以上のドリルにより、基材としての「FR−4ハロゲンフリー材 厚さ1.2mm 6層銅箔」を4枚重ね、当て板としてアルミ板(厚さ0.2mm)、捨て板としてベーク板(厚さ1.5mm)を用い、ドリル(スピンドル)の回転数:120krpm、送り速度:3.0m/min、スピンドルの上昇速度:25.4m/minにて各仕様について10本ずつ穴明け加工実験を行った。
評価結果より、TW/TNが小さい場合、外周方向長さの短いマージンの皮膜欠損が目立つことが確認できた。また、TW/TNが大きい場合、外周方向長さの短いマージンの皮膜摩滅が目立つことが確認できた。
以上から、TW/TNは、少なくとも0.51以下若しくは1.17以上であると好ましくないことが確認できた。
図13の実験で使用したドリルは、工具直径Dを0.1mm、溝長lを2.2mmとした2刃2溝ドリル及び1刃2溝ドリルと、工具直径Dを0.2mm、溝長lを3.5mmとした1刃2溝ドリルと、工具直径Dを0.6mm、溝長lを8.5mmとした2刃2溝ドリル及び1刃2溝ドリル、工具直径Dを1.0mm、溝長lを9.0mmとした2刃2溝ドリルと、工具直径Dを1.1mm、溝長lを9.0mmとした2刃2溝ドリルである。硬質皮膜は刃部全面に設けている。また、各サンプルにおいて硬質皮膜を設けたコートドリルだけでなくノンコートドリルも評価している。

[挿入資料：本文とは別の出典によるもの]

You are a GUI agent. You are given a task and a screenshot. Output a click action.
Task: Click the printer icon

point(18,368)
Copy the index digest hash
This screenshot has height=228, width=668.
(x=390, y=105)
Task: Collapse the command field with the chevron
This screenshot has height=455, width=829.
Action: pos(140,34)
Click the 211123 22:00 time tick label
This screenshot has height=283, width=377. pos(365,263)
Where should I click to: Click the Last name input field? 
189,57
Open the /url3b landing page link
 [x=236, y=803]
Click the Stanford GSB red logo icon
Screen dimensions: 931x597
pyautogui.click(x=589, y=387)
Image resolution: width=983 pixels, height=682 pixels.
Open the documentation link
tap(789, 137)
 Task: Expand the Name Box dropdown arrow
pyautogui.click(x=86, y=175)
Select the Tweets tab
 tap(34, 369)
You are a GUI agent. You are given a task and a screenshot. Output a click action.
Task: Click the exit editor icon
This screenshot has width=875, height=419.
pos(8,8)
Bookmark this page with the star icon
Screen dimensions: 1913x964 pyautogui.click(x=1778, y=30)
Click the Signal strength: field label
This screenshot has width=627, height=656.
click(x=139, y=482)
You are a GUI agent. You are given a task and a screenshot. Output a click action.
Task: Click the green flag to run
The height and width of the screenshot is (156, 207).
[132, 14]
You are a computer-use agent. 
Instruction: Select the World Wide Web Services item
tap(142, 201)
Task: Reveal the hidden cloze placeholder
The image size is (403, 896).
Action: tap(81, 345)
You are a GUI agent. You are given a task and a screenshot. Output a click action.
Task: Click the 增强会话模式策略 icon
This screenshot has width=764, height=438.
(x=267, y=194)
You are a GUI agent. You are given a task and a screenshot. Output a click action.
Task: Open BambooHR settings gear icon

以上のドリルにより、工具直径Dごとに下記の条件で穴明け加工実験を行った。
・工具直径D:0.1mm
基材としての「ハロゲンフリー材 厚さ0.4mm 2層銅箔」を3枚重ね、当て板として樹脂付きアルミ板(厚さ0.1mm)、捨て板としてベーク板(厚さ1.5mm)を用い、ドリル(スピンドル)の回転数:330krpm、送り速度:2.4m/min、スピンドルの上昇速度:50.0m/minにて各仕様について10本ずつ6,000ヒット穴明け加工を行う。
・工具直径D:0.2mm
基材としての「FR−4材 厚さ1.2mm 6層銅箔」を2枚重ね、当て板として樹脂付きアルミ板(厚さ0.17mm)、捨て板としてベーク板(厚さ1.5mm)を用い、ドリル(スピンドル)の回転数:180krpm、送り速度:2.4m/min、スピンドルの上昇速度:25.4m/minにて10本ずつ3,000ヒット穴明け加工を行う。
・工具直径D:0.6mm
基材としての「FR−4材 厚さ1.6mm 6層銅箔」を3枚重ね、当て板としてアルミ板(厚さ0.2mm)、捨て板としてベーク板(厚さ1.5mm)を用い、ドリル(スピンドル)の回転数:75krpm、送り速度:2.05m/min、スピンドルの上昇速度:25.4m/minにて各仕様について10本ずつ2,400ヒット穴明け加工を行う。
・工具直径D:1.0mm
基材としての「FR−4材 厚さ1.5mm 4層銅箔」を3枚重ね、当て板としてアルミ板(厚さ0.15mm)、捨て板としてベーク板(厚さ1.5mm)を用い、ドリル(スピンドル)の回転数:48krpm、送り速度:0.96m/min、スピンドルの上昇速度:25.4m/minにて10本ずつ2,000ヒット穴明け加工を行う。
・工具直径D:1.1mm
基材としての「FR−4材 厚さ1.6mm 2層銅箔」を3枚重ね、当て板としてアルミ板(厚さ0.15mm)、捨て板としてベーク板(厚さ1.5mm)を用い、ドリル(スピンドル)の回転数:48krpm、送り速度:0.96m/min、スピンドルの上昇速度:25.4m/minにて10本ずつ2,000ヒット穴明け加工を行う。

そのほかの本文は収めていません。